2. Biology, Astex Therapeutics, Cambridge, United Kingdom.
3. Biophysics, Astex Therapeutics, Cambridge, United Kingdom.
4. Chemistry, Astex Therapeutics, Cambridge, United Kingdom. 5. Computational Chemistry and Informatics, Astex Therapeutics, Cambridge, United Kingdom.
Background: The Hepatitis C virus NS3 protein is a bi-functional enzyme with protease and helicase activities, both of which are essential for viral replication and consequently attractive targets for therapeutic intervention. The functional domains of the protein remain attached in vivo and published biochemical studies have demonstrated that the domains profoundly influence each other's enzymatic parameters. We have identified a novel binding site on the full length NS3 protein through the application of our proprietary fragment-based screening platform, PyramidTM
Methods: We established a robust system to produce high quality and reproducible crystals of the full length HCV NS3/4a protein. These crystals were soaked with cocktails of fragments (low molecular weight compounds) at high concentrations (50mM) and the protein-ligand crystal structures were solved to high resolution in order to identify hits. The affinities of the resulting hits for the full length protein were measured directly by isothermal titration calorimetry (ITC) and in a fluorescence-based protease activity assay utilising a substrate peptide derived from the NS4A/B cleavage site (Anaspec).
Results: Crystal structures of the protein in complex with a range of fragment hits unambiguously demonstrate the existence of a new binding site, which is distinct from the active site currently targeted by telaprevir, boceprevir and other protease inhibitors in clinical development. The compounds inhibited the full length protein but showed no inhibition of the isolated protease domain, consistent with the observed binding mode. Sequence analysis revealed that the residues lining this novel site are conserved across all genotypes, suggesting that this pocket may have a functional role. Structure-based drug design was used to improve the affinity of the compounds against the full length enzyme and resulted in concentration dependent inhibition of protease activity with IC50 values in the range of 10-100nM [see above abstract]. The functional inhibition is consistent with the low nanomolar Kd’s determined by ITC and supports a model in which compounds binding at the novel site exert their inhibitory action by obstructing conformational changes necessary for enzyme activity.

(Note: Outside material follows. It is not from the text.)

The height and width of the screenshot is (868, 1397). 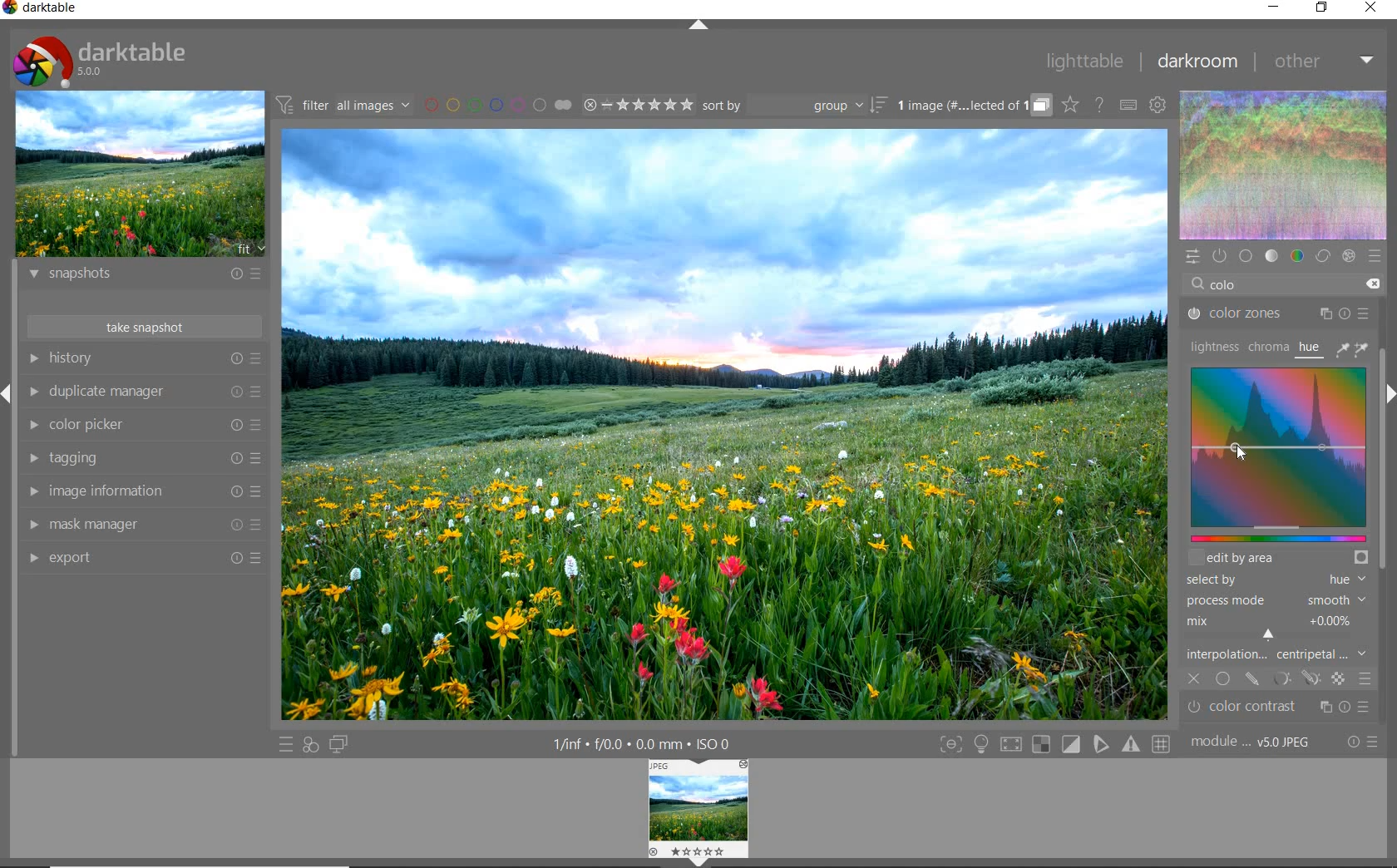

Conclusions: Ligands binding at this novel allosteric site inhibit enzyme function via a new mode of action with nanomolar potency. These compounds show in vitro activity against a number of resistance variants elicited by protease active site inhibitors reported in the literature and in clinical trials. The results warrant further exploration of these molecules as a potential new class of therapeutic agents.